* _Extracted material_:
-.-.-
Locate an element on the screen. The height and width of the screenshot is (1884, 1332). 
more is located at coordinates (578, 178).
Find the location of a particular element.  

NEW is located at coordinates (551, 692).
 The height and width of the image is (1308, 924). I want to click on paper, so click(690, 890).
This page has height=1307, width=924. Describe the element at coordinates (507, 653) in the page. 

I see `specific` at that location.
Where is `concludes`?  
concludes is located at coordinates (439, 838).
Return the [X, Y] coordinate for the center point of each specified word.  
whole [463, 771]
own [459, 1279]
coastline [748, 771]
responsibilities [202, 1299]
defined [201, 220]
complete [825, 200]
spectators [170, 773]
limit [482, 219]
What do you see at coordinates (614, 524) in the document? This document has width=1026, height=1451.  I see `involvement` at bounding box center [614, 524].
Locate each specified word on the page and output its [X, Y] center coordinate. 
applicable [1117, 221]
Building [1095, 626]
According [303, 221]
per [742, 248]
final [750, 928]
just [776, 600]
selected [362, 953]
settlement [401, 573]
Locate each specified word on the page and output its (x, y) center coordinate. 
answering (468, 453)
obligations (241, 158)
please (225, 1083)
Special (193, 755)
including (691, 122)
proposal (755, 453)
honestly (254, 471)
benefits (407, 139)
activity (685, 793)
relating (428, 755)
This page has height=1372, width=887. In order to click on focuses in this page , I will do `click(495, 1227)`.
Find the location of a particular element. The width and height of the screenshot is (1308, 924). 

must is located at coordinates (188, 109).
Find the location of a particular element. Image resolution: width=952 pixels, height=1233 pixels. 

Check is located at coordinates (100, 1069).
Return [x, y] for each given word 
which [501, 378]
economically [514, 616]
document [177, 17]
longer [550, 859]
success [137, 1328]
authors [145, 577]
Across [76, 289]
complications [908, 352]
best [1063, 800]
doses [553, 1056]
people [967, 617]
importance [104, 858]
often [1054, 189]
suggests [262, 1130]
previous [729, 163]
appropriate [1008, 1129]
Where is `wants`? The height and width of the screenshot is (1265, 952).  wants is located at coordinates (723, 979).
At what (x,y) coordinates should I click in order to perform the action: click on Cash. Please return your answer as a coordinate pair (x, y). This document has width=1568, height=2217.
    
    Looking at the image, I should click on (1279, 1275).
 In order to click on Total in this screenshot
-.-.-
* _Exercise details_: Copy all of the items above word for word, keeping every line and its spacing in the original order.

* _Full response_:
Locate an element on the screen. The height and width of the screenshot is (1884, 1332). 
more is located at coordinates (578, 178).
Find the location of a particular element.  

NEW is located at coordinates (551, 692).
 The height and width of the image is (1308, 924). I want to click on paper, so click(690, 890).
This page has height=1307, width=924. Describe the element at coordinates (507, 653) in the page. 

I see `specific` at that location.
Where is `concludes`?  
concludes is located at coordinates (439, 838).
Return the [X, Y] coordinate for the center point of each specified word.  
whole [463, 771]
own [459, 1279]
coastline [748, 771]
responsibilities [202, 1299]
defined [201, 220]
complete [825, 200]
spectators [170, 773]
limit [482, 219]
What do you see at coordinates (614, 524) in the document? This document has width=1026, height=1451.  I see `involvement` at bounding box center [614, 524].
Locate each specified word on the page and output its [X, Y] center coordinate. 
applicable [1117, 221]
Building [1095, 626]
According [303, 221]
per [742, 248]
final [750, 928]
just [776, 600]
selected [362, 953]
settlement [401, 573]
Locate each specified word on the page and output its (x, y) center coordinate. 
answering (468, 453)
obligations (241, 158)
please (225, 1083)
Special (193, 755)
including (691, 122)
proposal (755, 453)
honestly (254, 471)
benefits (407, 139)
activity (685, 793)
relating (428, 755)
This page has height=1372, width=887. In order to click on focuses in this page , I will do `click(495, 1227)`.
Find the location of a particular element. The width and height of the screenshot is (1308, 924). 

must is located at coordinates (188, 109).
Find the location of a particular element. Image resolution: width=952 pixels, height=1233 pixels. 

Check is located at coordinates (100, 1069).
Return [x, y] for each given word 
which [501, 378]
economically [514, 616]
document [177, 17]
longer [550, 859]
success [137, 1328]
authors [145, 577]
Across [76, 289]
complications [908, 352]
best [1063, 800]
doses [553, 1056]
people [967, 617]
importance [104, 858]
often [1054, 189]
suggests [262, 1130]
previous [729, 163]
appropriate [1008, 1129]
Where is `wants`? The height and width of the screenshot is (1265, 952).  wants is located at coordinates (723, 979).
At what (x,y) coordinates should I click in order to perform the action: click on Cash. Please return your answer as a coordinate pair (x, y). This document has width=1568, height=2217.
    
    Looking at the image, I should click on (1279, 1275).
 In order to click on Total in this screenshot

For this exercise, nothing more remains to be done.